An overview of advanced nanocarrier systems for Ibrutinib delivery: overcoming pharmacokinetic barriers and enabling targeted cancer therapy.

Ibrutinib (IBR), a covalent inhibitor of Bruton's tyrosine kinase (BTK), has transformed the treatment of B-cell malignancies like chronic lymphocytic leukemia, mantle cell lymphoma, and Waldenström's macroglobulinemia. With its clinical success, IBR is faced with enormous challenges like low aqueous solubility, low oral bioavailability, extensive first-pass metabolism, off-target toxicities, and resistance development.

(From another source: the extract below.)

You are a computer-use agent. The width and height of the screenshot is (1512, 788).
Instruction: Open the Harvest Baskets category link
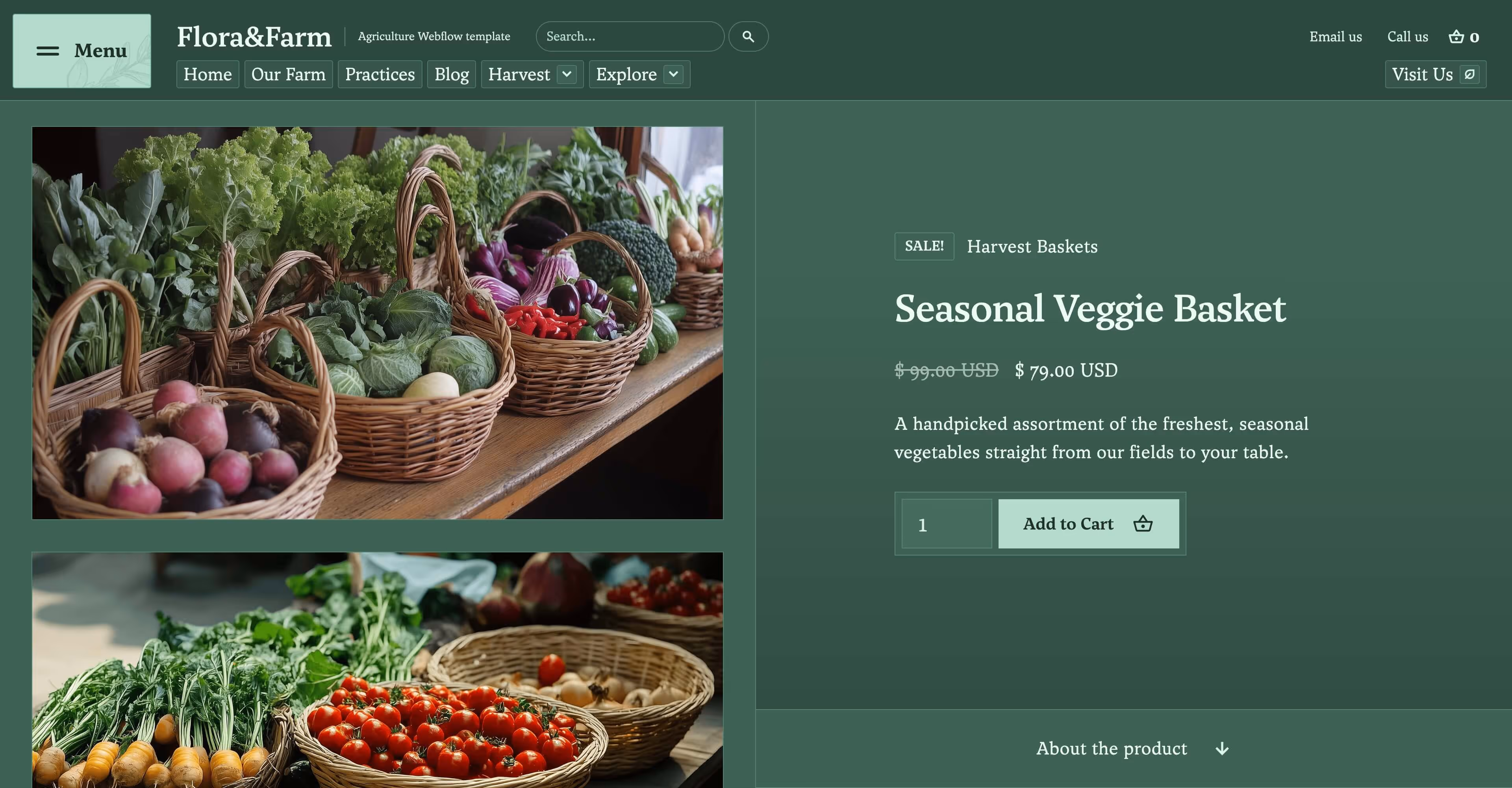click(1032, 247)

Nanotechnology-based drug delivery systems have been reported to be effective solutions for these issues. This review offers a comprehensive and critical examination of new trends in IBR-loaded nanocarriers, including PEGylated liposomes, polymeric nanoparticles, dendrimers, solid lipid nanoparticles, nanostructured lipid carriers, and hybrid nanoplatforms. These nanocarriers showed improved drug solubility, prolonged circulation, controlled release, cancer-specific targeting, and reduced systemic toxicity. Emphasis on advanced approaches such as ligand-mediated targeting, stimuli-sensitive release, and co-delivery systems designed to optimize therapeutic effects and avoid resistance mechanisms. Preclinical models demonstrated improved bioavailability, improved tumor accumulation, and improved safety profiles of the IBR nanocarriers. This review covers the translational hurdles, regulatory aspects, and commercial tractability of nanocarrier-mediated inhibition of BTK. In summary, nanotechnology provides a revolutionary pathway for maximizing IBR therapy that could facilitate more efficient, safer, and targeted care for patients with hematologic cancers.